Ia terus memanjat. Beberapa kali terpeleset, namun akhirnya ia sampai di jalan yang lebih mendatar. Yakin bahwa si makhluk masih mengikutinya, Piri berjalan terus.

Lorong mengecil di beberapa sudut. Piri tahu makhluk itu mungkin harus menunduk atau bahkan merangkak untuk melewatinya, tetapi Piri pun yakin makhluk itu tak akan mengalami kesulitan. Gua ini tempat hidupnya sehari-hari, jadi mestinya dia sudah sering melewati lorong ini.

Tak lama ia lalu melewati batu besar tempat ia menemukan batu merah, kemudian berhenti di lubang tempat sebelumnya ia menghilang dari pandangan Yara dan Tero.

Piri tersenyum lebar pada mereka sambil melambaikan tangan.

"Aku sudah kembali!" serunya. "Lihat apa yang kubawa!"

Kemilau batu merah yang ia bawa berpendar menandingi cahaya keemasan yang terpancar dari sayap kupu-kupu bintang.

Jeritan Yara terdengar. "Kenapa lama sekali? Kamu membuat kami takut! Dan apa itu yang kamu bawa?"

"Indah, bukan?"

"Ya!" Senyuman Yara terbentang. "Indah sekali! Apa itu?"

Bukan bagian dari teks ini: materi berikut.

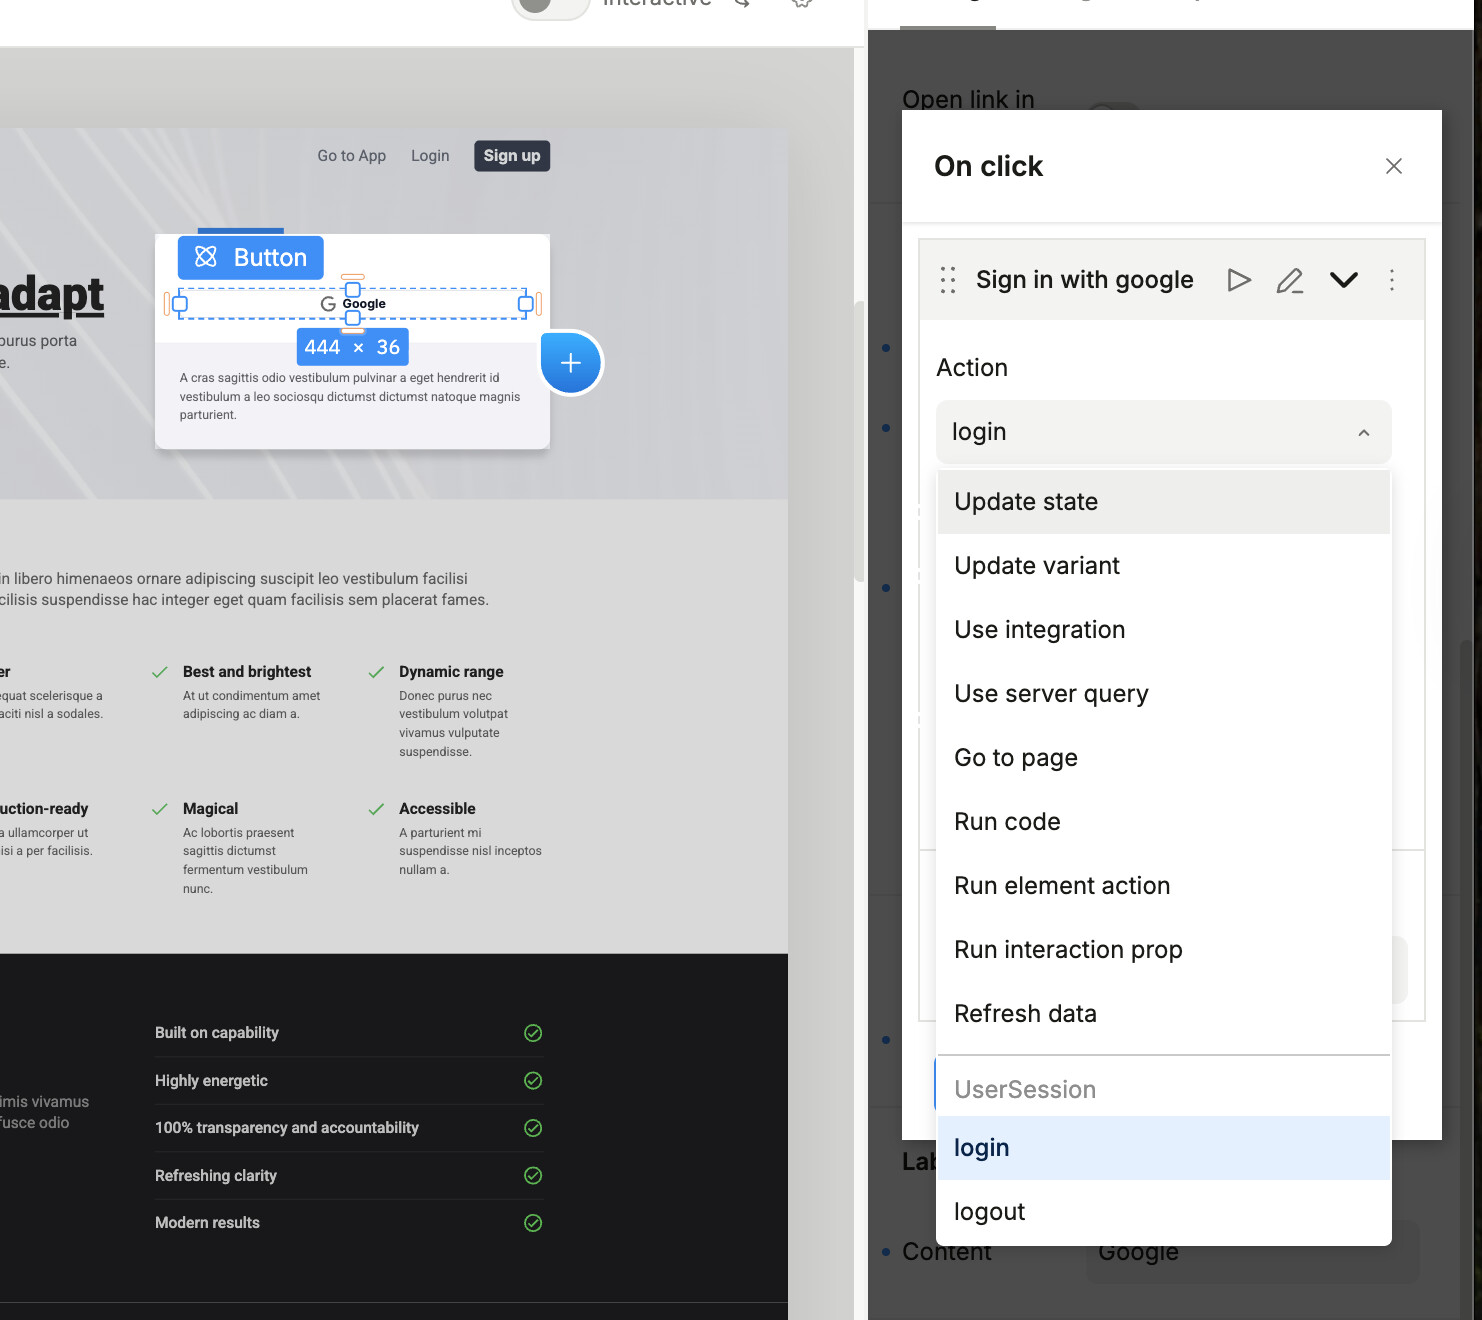Viewport: 1482px width, 1320px height.
Task: Click the green check next to Built on capability
Action: point(533,1033)
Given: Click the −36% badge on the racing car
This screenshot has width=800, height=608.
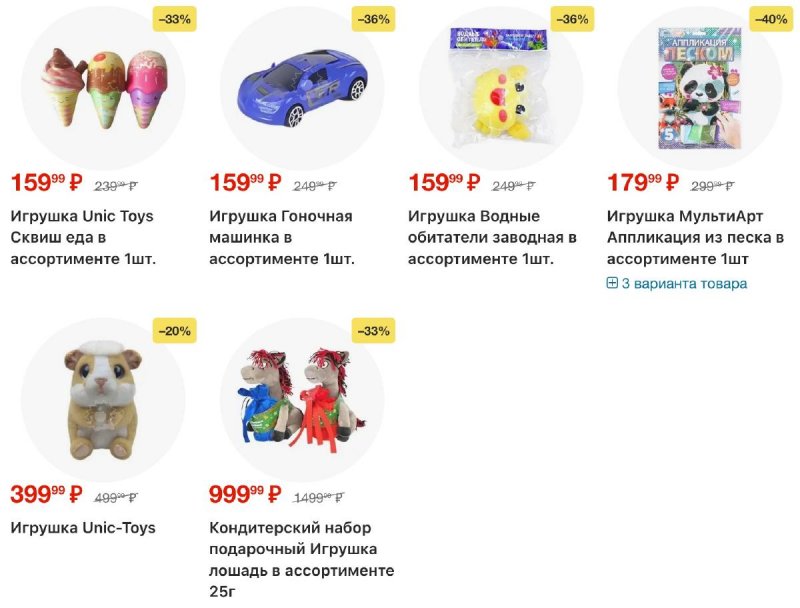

"Batu merah. Batu ini membantuku melihat di dalam lorong. Ini benar jalan keluar kita! Katanya di ujung lorong ini ada sungai, yang akan membawa kita keluar!"

"Kata ... kata siapa?" tanya Yara heran.

"Kata ..." Piri menoleh ke dalam lorong. Awalnya ia tak melihat apa pun, tetapi lalu tampaklah sepasang mata hijau itu.

"Kemarilah. Mari kenalan dengan teman-temanku, Yara dan Tero. Ah, aku lupa, kita juga belum berkenalan. Namaku Piri. Siapa namamu?"

Tak ada jawaban. Hanya desisan lembut.

"Mmm ... baiklah, mungkin nanti. Kamu bisa kemari? Kita turun di sini dan membawa teman-temanku naik."

"Piri!" seruan Tero terdengar. "Kamu bicara dengan siapa?"

"Makhluk yang akan menolong kita!" jawab Piri. "Yang akan menolongmu naik!"

Yara dan Tero terdiam. Keduanya tampak gelisah.

Piri menarik tangannya lalu menyembunyikan batu merah di balik tubuhnya. Ia berkata pada si makhluk, "Kamu bisa keluar."

Makhluk itu diam saja. Sepasang mata hijaunya tak tampak.

Beberapa saat kemudian barulah Piri tahu, makhluk itu tidak sedang memejamkan mata, melainkan menunduk dan menutupi wajahnya dengan kedua lengan.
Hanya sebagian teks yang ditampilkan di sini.